Tandis que les tensions au Proche-Orient secouent la planète, c’est en France que la bataille des symboles fait rage. Le garde des Sceaux sortant exige des magistrats une main de fer, au moment même où la diplomatie française choisit d’afficher un geste lourd de conséquences à New York.
La circulaire, adressée aux parquets, réclame une réponse pénale « très ferme » face aux attaques ou propos antisémites. Gérald Darmanin insiste : les magistrats doivent appliquer la circonstance aggravante générale, un levier juridique permettant d’alourdir les sanctions. Autrement dit, fini les demi-mesures : la justice doit frapper fort.
Le ministre ajoute une consigne claire : ouvrir des enquêtes systématiques dès qu’un élu ou un fonctionnaire signale un dérapage.

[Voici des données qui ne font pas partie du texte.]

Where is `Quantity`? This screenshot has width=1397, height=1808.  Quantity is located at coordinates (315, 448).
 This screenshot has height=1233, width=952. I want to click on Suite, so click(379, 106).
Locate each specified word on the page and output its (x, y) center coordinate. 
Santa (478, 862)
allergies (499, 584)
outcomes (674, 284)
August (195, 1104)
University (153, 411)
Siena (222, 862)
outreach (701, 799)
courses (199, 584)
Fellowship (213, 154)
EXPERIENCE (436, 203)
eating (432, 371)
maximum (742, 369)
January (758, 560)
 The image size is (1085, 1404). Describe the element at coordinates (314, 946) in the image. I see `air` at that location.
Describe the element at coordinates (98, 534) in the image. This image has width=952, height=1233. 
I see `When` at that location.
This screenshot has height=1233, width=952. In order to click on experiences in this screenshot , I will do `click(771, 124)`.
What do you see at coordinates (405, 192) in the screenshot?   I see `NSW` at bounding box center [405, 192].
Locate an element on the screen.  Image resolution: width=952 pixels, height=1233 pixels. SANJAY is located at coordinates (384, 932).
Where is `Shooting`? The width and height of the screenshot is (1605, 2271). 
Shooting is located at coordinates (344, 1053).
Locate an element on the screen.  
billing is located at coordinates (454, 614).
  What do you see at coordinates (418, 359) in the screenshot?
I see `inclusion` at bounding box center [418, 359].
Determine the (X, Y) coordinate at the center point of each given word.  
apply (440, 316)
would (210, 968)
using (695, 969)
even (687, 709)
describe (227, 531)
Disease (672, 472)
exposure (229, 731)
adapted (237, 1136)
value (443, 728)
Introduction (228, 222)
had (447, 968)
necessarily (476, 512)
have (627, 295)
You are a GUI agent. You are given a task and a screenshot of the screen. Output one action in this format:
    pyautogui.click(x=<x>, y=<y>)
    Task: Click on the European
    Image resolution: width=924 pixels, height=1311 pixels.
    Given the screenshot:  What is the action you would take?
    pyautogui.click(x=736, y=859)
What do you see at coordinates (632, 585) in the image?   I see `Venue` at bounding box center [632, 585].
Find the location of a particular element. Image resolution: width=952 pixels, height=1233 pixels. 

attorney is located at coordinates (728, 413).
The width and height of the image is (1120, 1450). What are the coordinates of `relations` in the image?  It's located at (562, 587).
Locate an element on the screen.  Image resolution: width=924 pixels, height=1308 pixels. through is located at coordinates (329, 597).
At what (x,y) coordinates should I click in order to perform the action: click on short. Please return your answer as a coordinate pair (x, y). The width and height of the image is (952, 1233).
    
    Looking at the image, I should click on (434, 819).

Une application stricte de l’article 40 du code de procédure pénale, qui oblige les autorités saisies à enclencher la machine judiciaire.
Nouvel an juif sous tension ?
Ce coup de pression survient au moment où la communauté juive s’apprête à célébrer Roch Hachana. Lundi, les synagogues seront en fête, tandis que la France se prépare à reconnaître, devant l’ONU, l’État palestinien. Une concomitance qui n’a rien d’anodin et qui met en lumière les fractures idéologiques du pays.
Car cette double actualité agit comme un révélateur : d’un côté, la volonté d’assurer la protection des Français juifs face à une hostilité croissante ; de l’autre, une décision diplomatique qui risque d’être perçue comme un signal brouillé, sinon contradictoire.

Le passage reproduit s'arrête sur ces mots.